MicroGamerZ disbanded just the other day - the given reason is that upper management got tired and went AWOL. Thankfully, they paid out their contracts, but overwhelmingly the responses were that they were a crappy team, with crappy management, only a matter of time, and good riddance, rabble, rabble.
What the fuck.
Is this what we, as community organizers have to look forward to? We put our heart and soul - and in MicroGamerZ's case - our money into this scene that we all love and when it gets to be too much we're criticized and flamed for not having the drive to continue? That's what happened to the orginal SCVRush crew, and the founder is gone from our scene now and the site is down. That is not a win in my books.
So, we've framed our problem:
- Advertising is a full time job, and we have an expectation that consistent and high quality advertising needs to fall on the shoulders of the event organizer
- Scheduling is hard. People don't communicate, and even between grassroots organization, events overlap constantly (I've competed with BaseTrade before, and lost)
- We, as a community, don't typically root for the success of organizations contributing. And we get a huge schadenfreude hardon when they fail.

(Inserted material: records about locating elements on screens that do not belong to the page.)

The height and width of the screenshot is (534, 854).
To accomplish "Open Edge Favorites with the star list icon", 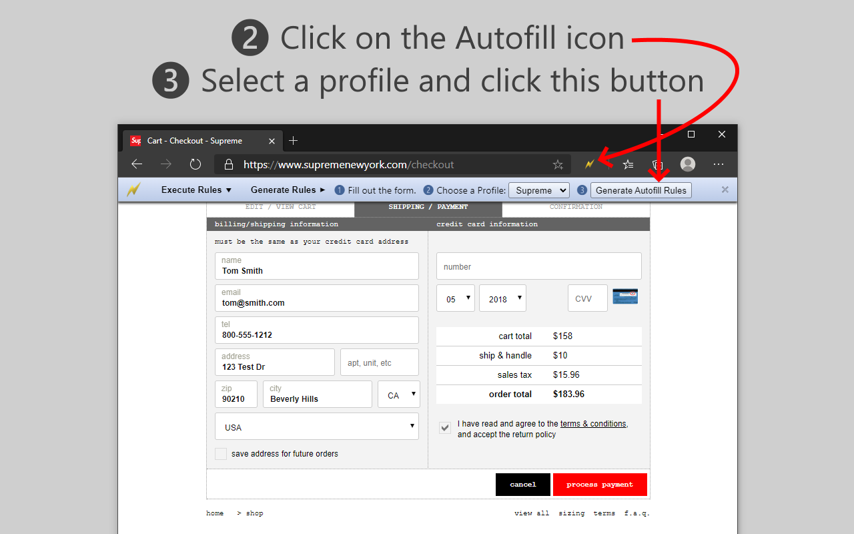I will point(627,164).
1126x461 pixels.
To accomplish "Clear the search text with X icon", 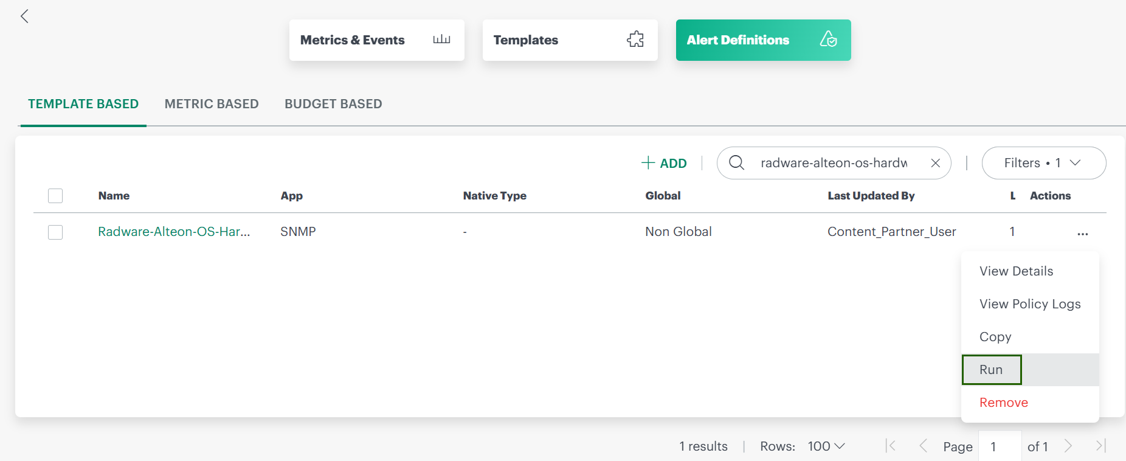I will [935, 163].
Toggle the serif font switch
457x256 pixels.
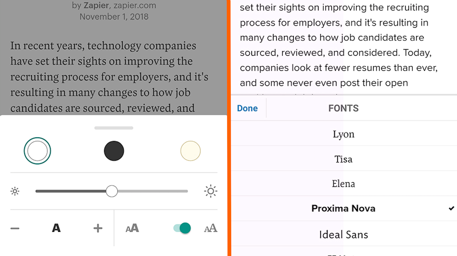pos(182,228)
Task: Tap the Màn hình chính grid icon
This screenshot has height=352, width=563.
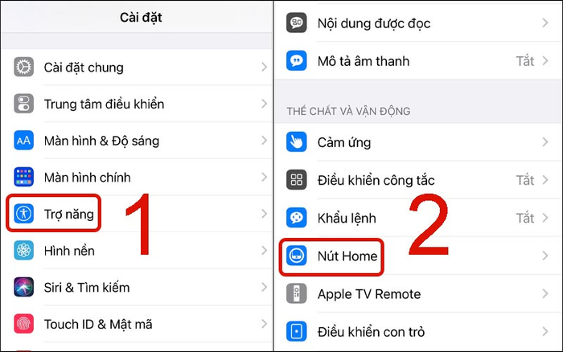Action: tap(23, 177)
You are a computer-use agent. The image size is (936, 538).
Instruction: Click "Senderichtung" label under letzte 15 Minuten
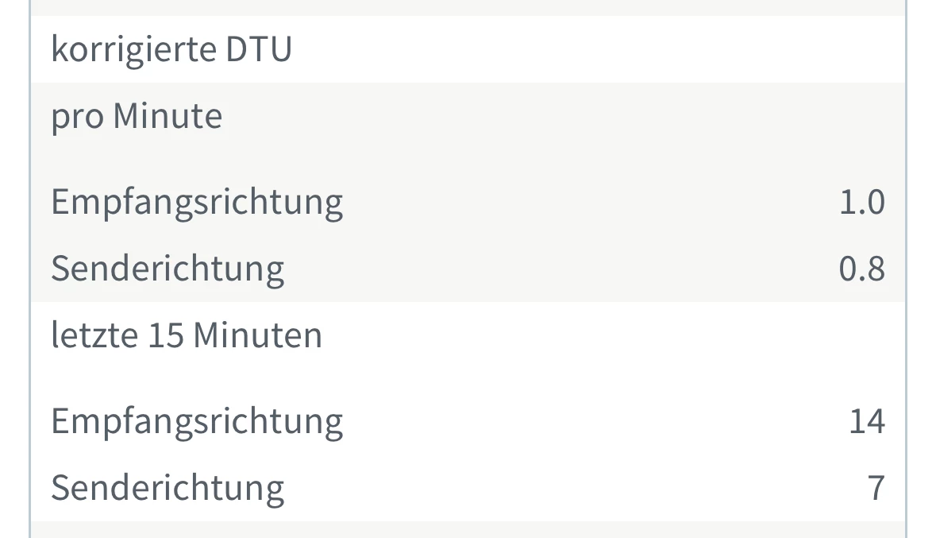[168, 488]
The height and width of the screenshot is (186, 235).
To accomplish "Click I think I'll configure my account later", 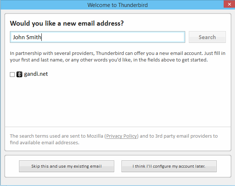I will coord(169,166).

What can be done about this?
Well, that's where you come in! Community organizers are going to keep bashing their head into the wall until we crack our skulls and our brains fall to the sidewalk. What you can do, is put a pillow over the bricks in front of us, and hopefully we'll live just a little bit longer and make the scene a better place for the rest of us.
- If you want to really support and help out and organization, let people know about them! Post upcoming events on reddit, if you use Twitter post it there. Comment on Team Liquid threads. This is all stuff that has to get done for an event, and when other's help us out (especially with 9:1) we can focus on what we're good at and what benefits everyone the most: running a great event.
- Exercise a little positivity. I'm guilty of this. I've had my less-than-perfect public spats with the BaseTrade guys before. I've sat watching the Team Liquid live events viewer numbers and rooted for BaseTrade to be lower than others. That was dumb, and it hurts everyone when we root for others to fail.
- Scheduling, well if you're a big organization you can, for fucks sake, communicate what you're planning (thanks Dreamhack <3!). But that's not the majority of us. But for the remainder of us smaller, community organizations, we need to plan a little better what will be going on in the future. I believe I have a solution for that...
Introducing the League of Extraordinary SC2 Organizers
To solve these problems, I've created the League of Extraordinary SC2 Organizers which is, essentially, two mailing lists.
The first mailing list, is a private one between the community organizers in Starcraft 2. This will allow a one-stop shop to communicate with other organizers and resolve things like timing and player conflicts. It will allow for sharing of ideas and resources, so instead of every organizer going it alone and duplicating efforts, we can combine and become more efficient as a group.
The second mailing list is a public one for the entire community. Up-and-coming casters looking for their event to shine, sponsors looking to pitch in funds to an event and community members looking to help with anything at all from advertising to moral support will have a single point of contact to the best of the community tournament organizers.
You can find The SC2 League over here: http://thesc2league.com.
I hope that we can all attempt to work together and help each other out just a little bit more. Doing so will make the Starcraft Community stronger and more enjoyable for everyone.